In questo senso, Bergoglio ha lasciato un’impronta molto forte in senso globalista e il nuovo papa (europeo o meno) non potrà non tenere conto del multiculturalismo e del fatto che la maggior parte dei cattolici, oggi, vivono fuori dall’Europa.
Il suo pontificato è stato caratterizzato anche dall’apertura alle donne in posizioni apicali (sebbene ancora ben lontane dal sacerdozio femminile). L’ultima, in ordine di tempo, è suor Simona Brambilla, diventata prefetto del dicastero per gli istituti di Vita consacrata e le società di vita Apostolica (era già segreterio dello stesso istituto del 2023). E prima di lei, nel 2021, suor Alessandra Smerilli, segretaria al dicastero per il Servizio dello sviluppo umano integrale.

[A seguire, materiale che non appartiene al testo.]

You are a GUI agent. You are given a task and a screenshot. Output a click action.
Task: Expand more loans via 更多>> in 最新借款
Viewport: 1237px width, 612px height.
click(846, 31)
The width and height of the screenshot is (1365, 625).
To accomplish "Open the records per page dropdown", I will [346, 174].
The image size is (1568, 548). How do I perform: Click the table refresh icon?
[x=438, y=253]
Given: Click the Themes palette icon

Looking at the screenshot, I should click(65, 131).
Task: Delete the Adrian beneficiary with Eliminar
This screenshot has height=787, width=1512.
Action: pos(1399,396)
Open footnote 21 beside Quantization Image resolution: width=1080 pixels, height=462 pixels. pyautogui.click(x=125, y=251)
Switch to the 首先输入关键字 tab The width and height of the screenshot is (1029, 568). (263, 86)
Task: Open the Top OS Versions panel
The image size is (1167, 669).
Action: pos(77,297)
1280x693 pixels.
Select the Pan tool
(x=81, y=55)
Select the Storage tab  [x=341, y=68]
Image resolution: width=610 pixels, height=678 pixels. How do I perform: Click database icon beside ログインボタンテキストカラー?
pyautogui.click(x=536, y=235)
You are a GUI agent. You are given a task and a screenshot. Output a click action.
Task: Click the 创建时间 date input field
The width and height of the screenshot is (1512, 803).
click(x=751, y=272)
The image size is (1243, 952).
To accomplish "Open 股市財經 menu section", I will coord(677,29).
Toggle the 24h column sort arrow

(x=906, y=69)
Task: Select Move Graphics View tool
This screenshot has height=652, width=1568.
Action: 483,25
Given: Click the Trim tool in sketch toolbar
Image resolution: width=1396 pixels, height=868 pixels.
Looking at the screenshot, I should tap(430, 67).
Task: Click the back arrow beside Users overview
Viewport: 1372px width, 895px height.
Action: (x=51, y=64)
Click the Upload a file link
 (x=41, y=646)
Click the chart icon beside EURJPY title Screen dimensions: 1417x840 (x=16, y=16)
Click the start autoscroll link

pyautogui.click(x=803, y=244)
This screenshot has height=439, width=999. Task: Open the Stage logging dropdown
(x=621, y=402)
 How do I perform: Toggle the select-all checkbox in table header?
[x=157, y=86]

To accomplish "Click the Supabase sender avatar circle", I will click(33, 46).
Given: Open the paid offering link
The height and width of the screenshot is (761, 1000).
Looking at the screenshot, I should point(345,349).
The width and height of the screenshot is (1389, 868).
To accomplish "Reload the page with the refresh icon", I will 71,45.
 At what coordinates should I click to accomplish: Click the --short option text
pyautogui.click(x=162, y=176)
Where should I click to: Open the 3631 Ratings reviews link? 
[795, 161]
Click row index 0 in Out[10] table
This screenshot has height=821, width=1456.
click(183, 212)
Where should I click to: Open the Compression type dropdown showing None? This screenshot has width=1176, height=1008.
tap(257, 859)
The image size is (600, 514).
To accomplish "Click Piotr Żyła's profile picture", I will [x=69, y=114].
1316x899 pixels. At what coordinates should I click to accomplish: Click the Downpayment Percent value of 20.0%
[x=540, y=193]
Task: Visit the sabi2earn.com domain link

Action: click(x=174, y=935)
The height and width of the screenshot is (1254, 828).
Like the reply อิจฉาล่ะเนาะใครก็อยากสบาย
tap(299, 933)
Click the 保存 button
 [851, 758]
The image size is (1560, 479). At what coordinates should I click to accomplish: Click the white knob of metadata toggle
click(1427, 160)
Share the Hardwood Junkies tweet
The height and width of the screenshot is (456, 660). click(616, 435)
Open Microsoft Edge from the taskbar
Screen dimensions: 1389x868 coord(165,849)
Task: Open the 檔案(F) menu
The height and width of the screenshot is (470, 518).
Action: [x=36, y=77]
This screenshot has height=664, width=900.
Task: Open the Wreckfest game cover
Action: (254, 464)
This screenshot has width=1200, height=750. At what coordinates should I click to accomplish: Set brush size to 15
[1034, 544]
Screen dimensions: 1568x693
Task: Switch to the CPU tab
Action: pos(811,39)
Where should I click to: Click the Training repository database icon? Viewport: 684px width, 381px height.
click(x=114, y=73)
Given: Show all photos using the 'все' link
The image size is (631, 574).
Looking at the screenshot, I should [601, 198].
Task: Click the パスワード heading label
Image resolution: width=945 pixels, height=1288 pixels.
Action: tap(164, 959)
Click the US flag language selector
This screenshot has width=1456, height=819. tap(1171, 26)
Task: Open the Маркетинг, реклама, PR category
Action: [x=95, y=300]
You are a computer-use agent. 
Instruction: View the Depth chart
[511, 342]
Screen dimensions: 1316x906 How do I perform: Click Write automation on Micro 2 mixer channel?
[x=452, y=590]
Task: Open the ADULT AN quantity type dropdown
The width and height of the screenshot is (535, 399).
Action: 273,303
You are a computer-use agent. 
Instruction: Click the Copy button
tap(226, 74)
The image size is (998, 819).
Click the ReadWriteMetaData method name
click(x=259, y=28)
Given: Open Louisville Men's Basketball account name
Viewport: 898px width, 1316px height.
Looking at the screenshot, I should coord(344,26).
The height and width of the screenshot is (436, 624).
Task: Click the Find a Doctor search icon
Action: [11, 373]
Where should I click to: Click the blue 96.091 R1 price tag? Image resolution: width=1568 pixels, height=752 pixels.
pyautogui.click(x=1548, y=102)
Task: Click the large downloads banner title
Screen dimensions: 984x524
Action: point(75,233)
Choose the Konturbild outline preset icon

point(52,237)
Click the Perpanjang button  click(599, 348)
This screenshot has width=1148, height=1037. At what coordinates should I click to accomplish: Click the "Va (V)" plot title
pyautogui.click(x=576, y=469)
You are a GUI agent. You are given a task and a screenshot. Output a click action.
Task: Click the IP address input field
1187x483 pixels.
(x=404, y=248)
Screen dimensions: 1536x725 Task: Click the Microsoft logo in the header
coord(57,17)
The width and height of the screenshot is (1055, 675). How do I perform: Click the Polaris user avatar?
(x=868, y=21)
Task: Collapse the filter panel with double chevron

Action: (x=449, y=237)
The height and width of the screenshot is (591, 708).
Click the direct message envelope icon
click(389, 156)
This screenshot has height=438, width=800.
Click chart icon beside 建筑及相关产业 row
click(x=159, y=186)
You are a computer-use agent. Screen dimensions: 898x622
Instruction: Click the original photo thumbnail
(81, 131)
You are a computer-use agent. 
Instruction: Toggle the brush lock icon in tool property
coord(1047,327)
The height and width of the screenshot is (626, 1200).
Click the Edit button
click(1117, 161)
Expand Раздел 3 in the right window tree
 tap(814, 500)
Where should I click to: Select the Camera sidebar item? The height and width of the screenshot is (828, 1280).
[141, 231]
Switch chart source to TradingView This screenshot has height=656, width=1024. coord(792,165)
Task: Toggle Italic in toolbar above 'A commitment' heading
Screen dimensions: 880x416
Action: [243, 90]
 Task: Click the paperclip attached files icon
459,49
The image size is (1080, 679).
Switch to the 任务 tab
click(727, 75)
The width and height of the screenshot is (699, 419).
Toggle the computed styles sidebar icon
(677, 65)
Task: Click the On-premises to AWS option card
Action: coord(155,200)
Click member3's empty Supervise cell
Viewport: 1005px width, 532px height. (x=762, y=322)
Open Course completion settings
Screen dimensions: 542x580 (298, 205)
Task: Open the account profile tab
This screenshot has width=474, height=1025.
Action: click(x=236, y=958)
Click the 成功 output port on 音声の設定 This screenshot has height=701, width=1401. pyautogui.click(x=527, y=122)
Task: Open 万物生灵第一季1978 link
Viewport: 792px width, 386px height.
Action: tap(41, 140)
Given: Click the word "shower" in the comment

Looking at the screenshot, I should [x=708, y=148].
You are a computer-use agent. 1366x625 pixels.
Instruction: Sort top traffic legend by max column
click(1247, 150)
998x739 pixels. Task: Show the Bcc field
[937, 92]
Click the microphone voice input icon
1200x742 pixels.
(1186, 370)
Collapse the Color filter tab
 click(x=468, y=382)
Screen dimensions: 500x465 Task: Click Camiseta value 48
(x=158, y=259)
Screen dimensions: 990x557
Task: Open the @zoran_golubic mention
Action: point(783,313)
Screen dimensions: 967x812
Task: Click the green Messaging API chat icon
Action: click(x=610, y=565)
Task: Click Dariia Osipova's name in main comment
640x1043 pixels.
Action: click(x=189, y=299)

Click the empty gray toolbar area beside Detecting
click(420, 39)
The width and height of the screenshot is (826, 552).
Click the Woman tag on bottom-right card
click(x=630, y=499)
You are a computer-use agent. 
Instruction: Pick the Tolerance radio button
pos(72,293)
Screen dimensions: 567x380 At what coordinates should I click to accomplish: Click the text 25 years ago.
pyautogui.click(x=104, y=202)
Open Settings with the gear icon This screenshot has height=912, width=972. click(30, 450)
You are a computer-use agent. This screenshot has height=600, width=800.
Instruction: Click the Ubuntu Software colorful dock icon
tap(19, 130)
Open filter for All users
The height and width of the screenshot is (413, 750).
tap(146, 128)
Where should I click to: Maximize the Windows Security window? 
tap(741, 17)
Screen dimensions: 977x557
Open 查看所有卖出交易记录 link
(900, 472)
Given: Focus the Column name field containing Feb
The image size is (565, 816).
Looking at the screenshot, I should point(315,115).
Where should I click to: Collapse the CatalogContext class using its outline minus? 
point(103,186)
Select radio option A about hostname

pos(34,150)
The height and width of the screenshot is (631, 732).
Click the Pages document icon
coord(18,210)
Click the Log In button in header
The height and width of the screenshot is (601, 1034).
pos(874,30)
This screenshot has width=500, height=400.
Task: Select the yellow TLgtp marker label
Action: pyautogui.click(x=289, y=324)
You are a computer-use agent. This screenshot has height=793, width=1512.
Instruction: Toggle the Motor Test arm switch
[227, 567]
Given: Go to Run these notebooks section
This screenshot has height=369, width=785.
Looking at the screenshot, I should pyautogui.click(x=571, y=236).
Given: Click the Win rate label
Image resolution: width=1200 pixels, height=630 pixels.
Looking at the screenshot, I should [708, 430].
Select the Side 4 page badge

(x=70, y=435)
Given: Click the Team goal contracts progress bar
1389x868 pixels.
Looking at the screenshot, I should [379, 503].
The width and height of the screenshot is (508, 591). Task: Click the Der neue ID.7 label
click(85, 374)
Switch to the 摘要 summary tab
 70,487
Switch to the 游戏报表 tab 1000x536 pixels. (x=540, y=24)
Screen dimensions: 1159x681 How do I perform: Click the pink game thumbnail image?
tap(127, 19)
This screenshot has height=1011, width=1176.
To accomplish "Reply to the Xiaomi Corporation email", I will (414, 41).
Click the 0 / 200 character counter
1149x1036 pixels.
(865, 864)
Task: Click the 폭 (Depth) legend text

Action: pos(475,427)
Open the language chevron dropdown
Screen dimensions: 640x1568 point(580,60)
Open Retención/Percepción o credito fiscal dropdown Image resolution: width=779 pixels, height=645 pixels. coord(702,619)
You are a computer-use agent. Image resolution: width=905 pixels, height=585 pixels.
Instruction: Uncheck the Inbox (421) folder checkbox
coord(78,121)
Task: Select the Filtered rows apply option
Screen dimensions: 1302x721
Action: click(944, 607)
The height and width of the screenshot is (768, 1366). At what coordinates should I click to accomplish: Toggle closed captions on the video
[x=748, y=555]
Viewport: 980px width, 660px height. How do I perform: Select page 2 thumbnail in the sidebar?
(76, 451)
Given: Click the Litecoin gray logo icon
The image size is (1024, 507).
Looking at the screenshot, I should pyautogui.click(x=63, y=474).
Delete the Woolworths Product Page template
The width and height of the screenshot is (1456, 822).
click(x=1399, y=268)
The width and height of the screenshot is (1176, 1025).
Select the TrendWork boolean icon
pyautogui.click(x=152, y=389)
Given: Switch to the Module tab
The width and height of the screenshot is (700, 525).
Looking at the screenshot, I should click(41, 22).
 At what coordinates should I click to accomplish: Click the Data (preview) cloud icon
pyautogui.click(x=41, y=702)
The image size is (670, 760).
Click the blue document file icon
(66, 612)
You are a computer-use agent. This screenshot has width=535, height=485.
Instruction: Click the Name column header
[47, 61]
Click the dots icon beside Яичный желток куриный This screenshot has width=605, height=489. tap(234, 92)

“Francesco ha scelto di non occuparsi solo di questioni clericali, ma di aprirsi al mondo, nella scia del Concilio Vaticano II – afferma Tavelli –. Basta pensare alla sua enciclica Laudato sii, dedicata all’ambiente”.
Bergoglio voleva una Chiesa dal volto umano. “Ma anche più trasparente – sottolinea lo storico –. Nel 2015, ci ha dato accesso agli archivi della Chiesa argentina per un lavoro di ricerca sulla dittatura. Grazie a questo siamo riusciti a ricostruire una serie di dinamiche intorno all’assassinio di monsignor Enrique Angelelli”. Il vescovo de La Rioja, ucciso nel 1976, durante la dittatura, perché “troppo amico” dei poveri.
La sua appartenenza all’ordine dei Gesuiti lo aveva reso pragmatico. “Più interessato a trovare punti in comune che motivi di differenza – dice ancora il teologo –. In questo senso va visto il suo avvicinamento alla Cina”. La necessità di trattare e mediare, a livello politico, non gli ha impedito tuttavia di prendere posizione, proprio nei suoi ultimi giorni, contro la corsa al riarmo.
Anche il suo modo di comunicare, i suoi gesti, hanno inaugurato un nuovo codice. Di più. “Una teologia della gestualità – dice Tavelli – basata sulla semplicità. Ha colpito fin da subito la scelta di vivere a Casa Santa Marta, anziché in Vaticano, il suo modo semplice di comunicare, il mate bevuto indossando la maglietta del San Lorenzo”.
La tenerezza è stato il registro del pontificato di Francesco. La tenerezza con cui sapeva consolare un bambino che aveva perso un genitore o lavare e baciare i piedi dei detenuti di Regina Coeli il giovedì santo.
Fino agli ultimi giorni. “Quando non ha avuto paura a mostrarsi fragile e vulnerabile, seduto sulla sedia a rotelle – aggiunge il teologo –. Ha voluto ricevere tutte le persone che lo hanno curato per ringraziarle. E lo ha fatto usando il linguaggio della tenerezza, non quello della solennità”.
È questo che lo differenzia dal Giovanni Paolo II, altro pontefice che non ebbe paura a mostrare il proprio corpo malato e sofferente. Ma se quella di Karol Wojtyla appariva come un’ostensione, quella di Bergoglio è stata una resa. La resa di chi, amando la vita, si abbandona nelle braccia di Dio, senza bisogno di eroismi.